Dati inquietanti quelli rilasciati dal Ministero del Lavoro: nel corso del 2012 è stato superato il tetto del milione di licenziamenti (1.027.462), con un aumento del 13,9% rispetto al 2011 (quando sono stati 901.796). Nel solo ultimo trimestre , i licenziamenti sono stati 329.259 in un aumento del 15,1% sullo stesso periodo 2011, mentre le nuove assunzioni sono state oltre 2,2 milioni (2.269.764), con un calo del 5,8% rispetto allo stesso trimestre del 2011.
[ad]Assunzioni che corrispondono a poco più di 1,6 milioni (1.610.779) di lavoratori interessati, in ampio decremento: l’8,2% in meno rispetto al quarto trimestre del 2011, con valori negativi maggiori tra i giovani (-13,9% e -10,9% rispettivamente tra i 15-24enni e i 25-34enni). I lavoratori over-55, tra i 55 e i 64 anni registrano un leggero incremento (+0,4%), mentre più sostenuto è l’aumento, sempre rispetto allo stesso periodo dell’anno prima, degli over 65 interessati da un nuovo rapporto di lavoro (+7,6%). Infine, sempre nel quarto trimestre del 2012, in totale i rapporti di lavoro cessati sono stati poco più di 3,2 milioni (3.205.753), con una leggera diminuzione (-0,2%) rispetto al quarto trimestre 2011.
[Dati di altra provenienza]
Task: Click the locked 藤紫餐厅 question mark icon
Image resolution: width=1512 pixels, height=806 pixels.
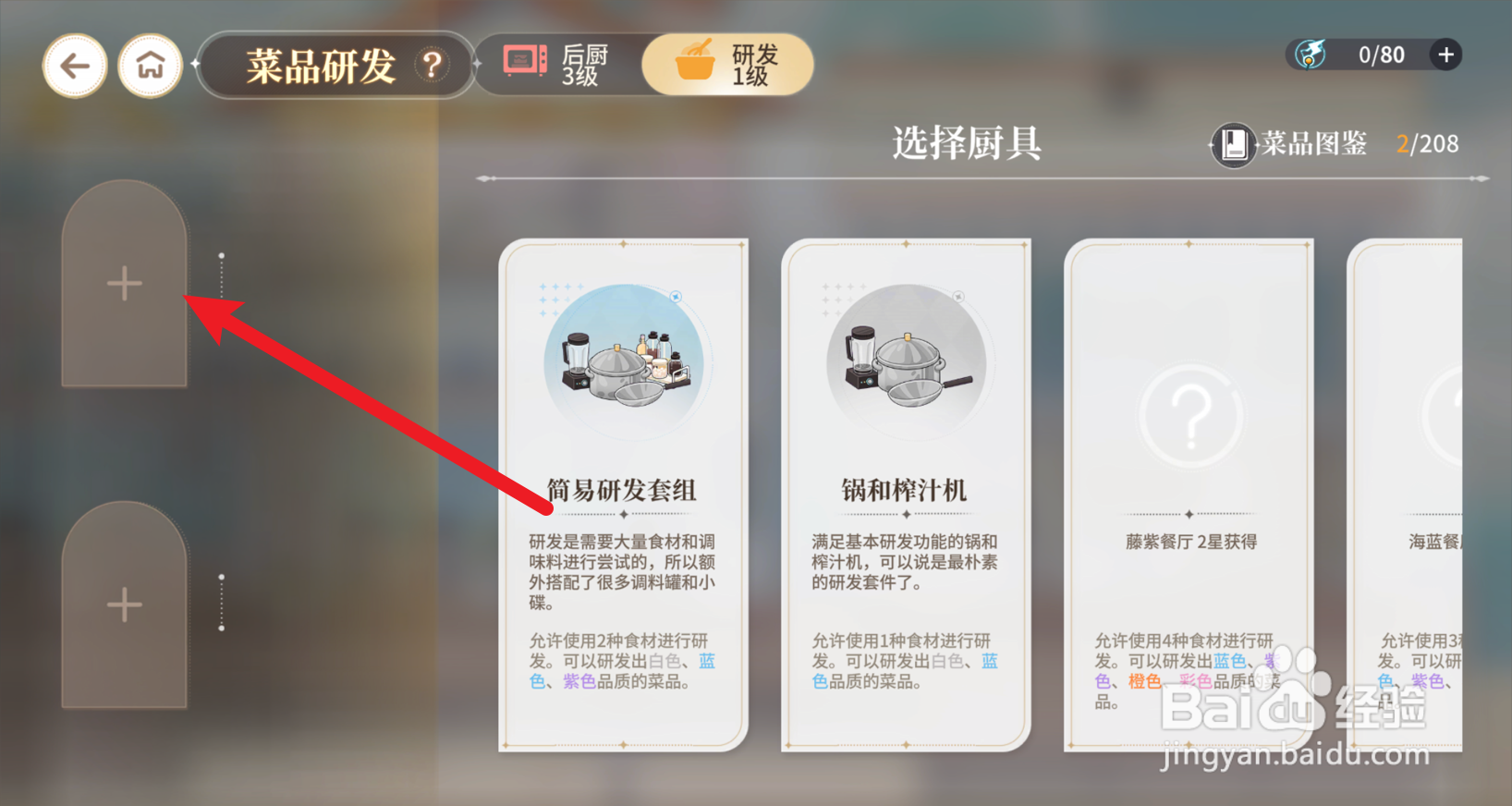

Nell’intero 2012 sono stati attivati circa 10,2 milioni di rapporti di lavoro a fronte di quasi 10,4 milioni cessati, nel complesso, tra dimissioni, pensionamenti, scadenze di contratti e licenziamenti. I licenziamenti registrati nel periodo riguardano sia quelli collettivi, sia quelli individuali (per giusta causa, per giustificato motivo oggettivo o soggettivo).
Nel quadro già poco edificante appena delineato, salta subito all’occhio come, ancora una volta, i giovani under35 siano la fascia più colpita da questa crisi economica che sembra non avere fine. Dato ancora più importante, da questi numeri si ricava che la tanto sbandierata “riforma Fornero” ha sì portato maggiore flessibilità , andando a toccare l’articolo 18 dello Statuto dei lavoratori, ma non ha affatto incentivato le nuove assunzioni, con il risultato di scaricare sulle giovani generazioni, oltre all’ ormai cronica incertezza nell’entrata nel mercato del lavoro, anche l’incertezza in uscita.